(Stored data)
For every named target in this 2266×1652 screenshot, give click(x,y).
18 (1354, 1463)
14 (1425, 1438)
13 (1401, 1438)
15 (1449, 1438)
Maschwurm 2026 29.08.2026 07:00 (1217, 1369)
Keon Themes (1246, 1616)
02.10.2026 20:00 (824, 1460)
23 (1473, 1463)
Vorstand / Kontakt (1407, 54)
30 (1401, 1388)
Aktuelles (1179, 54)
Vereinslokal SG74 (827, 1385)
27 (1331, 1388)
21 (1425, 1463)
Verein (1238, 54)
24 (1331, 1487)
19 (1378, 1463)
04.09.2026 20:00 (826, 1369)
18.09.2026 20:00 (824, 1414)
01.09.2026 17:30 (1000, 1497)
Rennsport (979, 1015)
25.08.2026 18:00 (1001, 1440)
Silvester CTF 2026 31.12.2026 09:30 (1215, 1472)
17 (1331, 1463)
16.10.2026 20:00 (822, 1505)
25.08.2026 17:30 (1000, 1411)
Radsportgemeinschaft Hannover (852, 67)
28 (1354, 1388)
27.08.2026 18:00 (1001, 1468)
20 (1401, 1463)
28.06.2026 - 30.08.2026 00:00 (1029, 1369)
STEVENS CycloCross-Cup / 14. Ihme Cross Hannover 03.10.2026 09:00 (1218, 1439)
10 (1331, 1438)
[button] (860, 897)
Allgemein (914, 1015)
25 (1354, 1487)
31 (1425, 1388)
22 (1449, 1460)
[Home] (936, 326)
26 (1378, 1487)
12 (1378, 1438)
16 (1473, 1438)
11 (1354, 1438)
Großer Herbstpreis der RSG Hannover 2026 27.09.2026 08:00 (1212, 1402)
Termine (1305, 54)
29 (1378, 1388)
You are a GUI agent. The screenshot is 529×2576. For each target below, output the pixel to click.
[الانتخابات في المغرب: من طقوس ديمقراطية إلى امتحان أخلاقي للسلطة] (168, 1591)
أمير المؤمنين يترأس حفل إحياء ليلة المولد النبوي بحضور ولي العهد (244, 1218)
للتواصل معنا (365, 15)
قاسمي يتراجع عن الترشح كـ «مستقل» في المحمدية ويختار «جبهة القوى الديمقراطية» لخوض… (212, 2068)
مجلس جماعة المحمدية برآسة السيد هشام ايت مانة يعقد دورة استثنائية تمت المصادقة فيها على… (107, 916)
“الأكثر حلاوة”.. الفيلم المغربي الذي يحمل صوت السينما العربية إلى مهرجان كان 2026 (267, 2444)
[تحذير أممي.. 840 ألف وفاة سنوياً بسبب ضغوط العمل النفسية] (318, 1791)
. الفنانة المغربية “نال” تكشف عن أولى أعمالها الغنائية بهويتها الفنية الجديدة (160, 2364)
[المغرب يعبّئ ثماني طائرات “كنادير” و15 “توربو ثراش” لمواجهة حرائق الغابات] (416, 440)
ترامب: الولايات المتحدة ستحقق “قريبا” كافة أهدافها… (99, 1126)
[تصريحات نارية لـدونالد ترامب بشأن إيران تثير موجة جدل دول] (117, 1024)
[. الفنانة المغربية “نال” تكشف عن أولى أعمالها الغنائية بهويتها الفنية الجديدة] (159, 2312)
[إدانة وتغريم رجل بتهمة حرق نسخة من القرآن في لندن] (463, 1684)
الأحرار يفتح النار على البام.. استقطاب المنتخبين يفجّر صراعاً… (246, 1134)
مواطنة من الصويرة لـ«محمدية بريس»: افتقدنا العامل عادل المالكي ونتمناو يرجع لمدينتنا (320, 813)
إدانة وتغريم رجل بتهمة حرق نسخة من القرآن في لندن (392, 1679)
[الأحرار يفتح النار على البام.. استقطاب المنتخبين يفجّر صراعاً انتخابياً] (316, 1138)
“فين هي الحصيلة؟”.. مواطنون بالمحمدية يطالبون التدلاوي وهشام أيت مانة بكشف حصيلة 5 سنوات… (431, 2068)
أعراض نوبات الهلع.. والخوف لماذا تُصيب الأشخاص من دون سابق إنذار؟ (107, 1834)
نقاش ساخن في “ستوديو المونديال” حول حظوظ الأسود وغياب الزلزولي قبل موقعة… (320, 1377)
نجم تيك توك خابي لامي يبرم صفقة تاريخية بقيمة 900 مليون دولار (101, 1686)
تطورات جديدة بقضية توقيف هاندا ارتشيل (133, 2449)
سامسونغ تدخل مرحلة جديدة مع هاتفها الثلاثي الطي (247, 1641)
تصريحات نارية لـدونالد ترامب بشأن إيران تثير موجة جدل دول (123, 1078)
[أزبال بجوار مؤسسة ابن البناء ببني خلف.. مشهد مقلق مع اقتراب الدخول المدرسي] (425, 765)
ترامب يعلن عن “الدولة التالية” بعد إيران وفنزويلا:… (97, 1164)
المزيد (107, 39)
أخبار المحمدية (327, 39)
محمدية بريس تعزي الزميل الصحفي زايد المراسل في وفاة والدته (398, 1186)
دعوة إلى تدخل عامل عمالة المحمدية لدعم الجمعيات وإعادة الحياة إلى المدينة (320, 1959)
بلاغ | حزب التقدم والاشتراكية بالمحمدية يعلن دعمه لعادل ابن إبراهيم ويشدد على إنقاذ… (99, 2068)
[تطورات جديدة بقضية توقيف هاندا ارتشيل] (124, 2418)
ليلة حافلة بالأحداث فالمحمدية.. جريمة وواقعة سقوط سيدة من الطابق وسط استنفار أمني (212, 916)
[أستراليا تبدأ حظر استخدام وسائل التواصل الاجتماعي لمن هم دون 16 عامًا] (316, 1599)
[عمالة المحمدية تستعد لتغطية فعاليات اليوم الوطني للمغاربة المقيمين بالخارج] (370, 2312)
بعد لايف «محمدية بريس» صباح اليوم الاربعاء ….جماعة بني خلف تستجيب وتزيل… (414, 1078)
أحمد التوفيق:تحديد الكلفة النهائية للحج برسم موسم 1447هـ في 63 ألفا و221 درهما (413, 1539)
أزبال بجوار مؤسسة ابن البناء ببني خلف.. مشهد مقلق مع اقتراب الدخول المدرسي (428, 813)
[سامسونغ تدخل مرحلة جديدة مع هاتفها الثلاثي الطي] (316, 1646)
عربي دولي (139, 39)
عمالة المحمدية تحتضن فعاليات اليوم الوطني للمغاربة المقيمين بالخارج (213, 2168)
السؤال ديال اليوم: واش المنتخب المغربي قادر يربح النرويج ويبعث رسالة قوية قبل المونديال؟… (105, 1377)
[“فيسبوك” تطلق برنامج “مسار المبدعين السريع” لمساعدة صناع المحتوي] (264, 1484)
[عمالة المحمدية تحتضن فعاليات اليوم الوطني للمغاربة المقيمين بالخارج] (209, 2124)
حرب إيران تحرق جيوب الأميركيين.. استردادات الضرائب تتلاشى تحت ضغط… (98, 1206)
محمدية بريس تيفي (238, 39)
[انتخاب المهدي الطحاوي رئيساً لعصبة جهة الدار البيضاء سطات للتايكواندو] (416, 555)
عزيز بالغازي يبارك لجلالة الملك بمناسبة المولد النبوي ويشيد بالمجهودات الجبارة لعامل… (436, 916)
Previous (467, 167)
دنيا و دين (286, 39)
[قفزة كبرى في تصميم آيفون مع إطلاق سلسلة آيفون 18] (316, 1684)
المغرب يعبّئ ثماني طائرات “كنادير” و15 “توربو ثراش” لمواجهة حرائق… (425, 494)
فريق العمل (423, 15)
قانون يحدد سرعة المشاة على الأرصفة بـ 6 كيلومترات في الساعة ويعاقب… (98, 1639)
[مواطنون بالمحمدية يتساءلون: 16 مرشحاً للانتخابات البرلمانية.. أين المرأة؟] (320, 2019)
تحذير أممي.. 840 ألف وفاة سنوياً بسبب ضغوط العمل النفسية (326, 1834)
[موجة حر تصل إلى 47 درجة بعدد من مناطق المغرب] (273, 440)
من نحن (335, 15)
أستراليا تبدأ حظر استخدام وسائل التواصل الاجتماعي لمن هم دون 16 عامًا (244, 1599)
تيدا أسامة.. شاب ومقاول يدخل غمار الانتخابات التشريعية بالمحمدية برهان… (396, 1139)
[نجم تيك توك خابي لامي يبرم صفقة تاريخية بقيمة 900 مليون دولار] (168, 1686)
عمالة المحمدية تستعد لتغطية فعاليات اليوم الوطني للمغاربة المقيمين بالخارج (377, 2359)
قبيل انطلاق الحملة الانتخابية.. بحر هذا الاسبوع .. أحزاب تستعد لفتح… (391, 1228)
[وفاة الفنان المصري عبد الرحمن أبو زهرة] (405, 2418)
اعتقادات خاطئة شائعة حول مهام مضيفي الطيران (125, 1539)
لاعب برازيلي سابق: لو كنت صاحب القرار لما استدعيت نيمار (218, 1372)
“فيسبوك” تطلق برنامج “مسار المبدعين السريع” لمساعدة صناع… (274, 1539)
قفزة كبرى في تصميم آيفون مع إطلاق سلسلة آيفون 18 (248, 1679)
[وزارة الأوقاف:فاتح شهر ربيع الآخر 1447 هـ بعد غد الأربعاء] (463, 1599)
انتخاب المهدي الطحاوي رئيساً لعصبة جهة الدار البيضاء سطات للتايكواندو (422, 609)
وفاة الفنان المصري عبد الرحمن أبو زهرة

▸ WHAT TO PRODUCE: Where does the string "صناع" appear in the records above? Show every line that holds it.

▸ WRITTEN ANSWER:
[“فيسبوك” تطلق برنامج “مسار المبدعين السريع” لمساعدة صناع المحتوي] (264, 1484)
“فيسبوك” تطلق برنامج “مسار المبدعين السريع” لمساعدة صناع… (274, 1539)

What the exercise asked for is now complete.